Agenesis of the corpus callosum (ACC) is a rare congenital disorder, resulting from developmental defects during the embryonal formation of the corpus callosum. The corpus callosum is a band of tissue connecting the two cerebral hemispheres. Its development begins during the fifth week of embryonal life, and an interruption results in either total or partial dysgenesis. The symptoms of CCA vary greatly according to the extent of dysgenesis. Generally, patients present with hypotonia, vision impairment, seizures, spasticity, motor co-ordination problems, and, abnormal facial features. Mental retardation may also be seen in some patients. ACC is also seen associated with other neurological disorders, such as Aicardi Syndrome, Andermann Syndrome, Dandy Walker Syndrome, Arnold Chiari Malformation, and Acrocallosal Syndrome.
Brain scans (MRI or CT) are the only way to confirm ACC. In fact, prenatal scans are used to identify the anomaly within the growing fetus. Unfortunately, no treatment exists for the condition. Children who show clinical features of ACC may benefit form developmental and educational therapies.

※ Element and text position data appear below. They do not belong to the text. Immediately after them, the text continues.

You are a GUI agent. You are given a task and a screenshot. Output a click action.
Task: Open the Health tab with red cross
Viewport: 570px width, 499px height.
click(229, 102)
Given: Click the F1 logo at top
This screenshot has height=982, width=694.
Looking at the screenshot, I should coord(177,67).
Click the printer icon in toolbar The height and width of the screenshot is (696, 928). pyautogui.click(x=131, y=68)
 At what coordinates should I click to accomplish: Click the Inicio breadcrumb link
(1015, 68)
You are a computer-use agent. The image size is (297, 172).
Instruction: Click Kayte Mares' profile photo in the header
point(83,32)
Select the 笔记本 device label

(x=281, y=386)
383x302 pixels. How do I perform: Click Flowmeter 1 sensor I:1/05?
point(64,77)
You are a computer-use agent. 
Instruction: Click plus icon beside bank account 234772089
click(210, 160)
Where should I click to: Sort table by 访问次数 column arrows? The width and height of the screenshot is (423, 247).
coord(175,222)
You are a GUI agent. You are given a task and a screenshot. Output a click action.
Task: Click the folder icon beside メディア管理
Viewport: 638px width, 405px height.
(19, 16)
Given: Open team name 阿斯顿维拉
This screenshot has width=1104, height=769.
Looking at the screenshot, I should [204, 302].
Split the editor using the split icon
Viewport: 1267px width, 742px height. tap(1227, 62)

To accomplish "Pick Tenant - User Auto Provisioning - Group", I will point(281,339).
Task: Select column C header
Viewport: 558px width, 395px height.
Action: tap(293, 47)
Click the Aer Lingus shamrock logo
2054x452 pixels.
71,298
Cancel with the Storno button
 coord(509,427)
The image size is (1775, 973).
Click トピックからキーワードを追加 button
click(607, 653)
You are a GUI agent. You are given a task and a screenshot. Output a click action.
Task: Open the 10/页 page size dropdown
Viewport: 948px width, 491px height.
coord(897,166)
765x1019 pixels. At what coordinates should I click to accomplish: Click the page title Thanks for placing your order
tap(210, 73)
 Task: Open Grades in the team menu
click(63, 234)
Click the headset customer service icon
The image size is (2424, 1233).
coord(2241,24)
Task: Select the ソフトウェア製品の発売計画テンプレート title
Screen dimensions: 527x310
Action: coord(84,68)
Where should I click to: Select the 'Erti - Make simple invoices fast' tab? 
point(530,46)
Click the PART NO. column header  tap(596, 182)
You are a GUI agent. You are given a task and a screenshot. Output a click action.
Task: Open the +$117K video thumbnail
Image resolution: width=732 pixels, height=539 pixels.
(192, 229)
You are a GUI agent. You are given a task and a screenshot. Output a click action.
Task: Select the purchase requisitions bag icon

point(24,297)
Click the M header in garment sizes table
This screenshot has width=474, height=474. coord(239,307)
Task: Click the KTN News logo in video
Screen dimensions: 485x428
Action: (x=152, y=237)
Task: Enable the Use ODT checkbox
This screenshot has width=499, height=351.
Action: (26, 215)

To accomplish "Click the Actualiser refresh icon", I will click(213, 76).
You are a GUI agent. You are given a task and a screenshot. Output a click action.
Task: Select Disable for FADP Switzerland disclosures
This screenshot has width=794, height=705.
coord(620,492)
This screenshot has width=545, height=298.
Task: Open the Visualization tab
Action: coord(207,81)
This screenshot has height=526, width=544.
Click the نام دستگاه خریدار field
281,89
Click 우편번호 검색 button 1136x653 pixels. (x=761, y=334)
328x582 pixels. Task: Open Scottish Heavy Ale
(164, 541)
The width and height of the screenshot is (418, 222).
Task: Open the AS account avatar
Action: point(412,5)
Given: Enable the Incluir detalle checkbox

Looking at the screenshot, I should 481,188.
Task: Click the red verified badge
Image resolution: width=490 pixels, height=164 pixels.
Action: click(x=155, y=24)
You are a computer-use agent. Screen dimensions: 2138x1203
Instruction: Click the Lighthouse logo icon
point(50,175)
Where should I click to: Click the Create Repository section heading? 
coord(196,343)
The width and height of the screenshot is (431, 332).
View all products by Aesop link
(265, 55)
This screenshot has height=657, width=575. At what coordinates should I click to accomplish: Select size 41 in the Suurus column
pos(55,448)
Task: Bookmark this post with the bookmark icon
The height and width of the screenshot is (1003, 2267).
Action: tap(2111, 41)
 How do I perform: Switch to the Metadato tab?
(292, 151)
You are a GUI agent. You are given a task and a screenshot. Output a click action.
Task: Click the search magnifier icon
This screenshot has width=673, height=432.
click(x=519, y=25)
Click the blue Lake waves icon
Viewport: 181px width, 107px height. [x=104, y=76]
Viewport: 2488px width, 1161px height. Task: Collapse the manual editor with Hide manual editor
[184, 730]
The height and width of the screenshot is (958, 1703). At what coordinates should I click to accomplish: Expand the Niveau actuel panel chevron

There are various theories on the pathophysiology of ACC. Although many a times, ACC is believed to result from an infection or an injury during development, it has also been postulated to be a genetic defect transmitted in an autosomal recessive or an X-linked dominant fashion. This is supported by the fact that several genetic disorders have ACC as one of their presenting features. In addition, several chromosomal loci have been found to be consistently deleted in patients with ACC. Trisomy in chromosome 18, 13, and 8 have also been reported in the condition. However, the causative gene or the exact genetic loci responsible for the condition are yet unknown.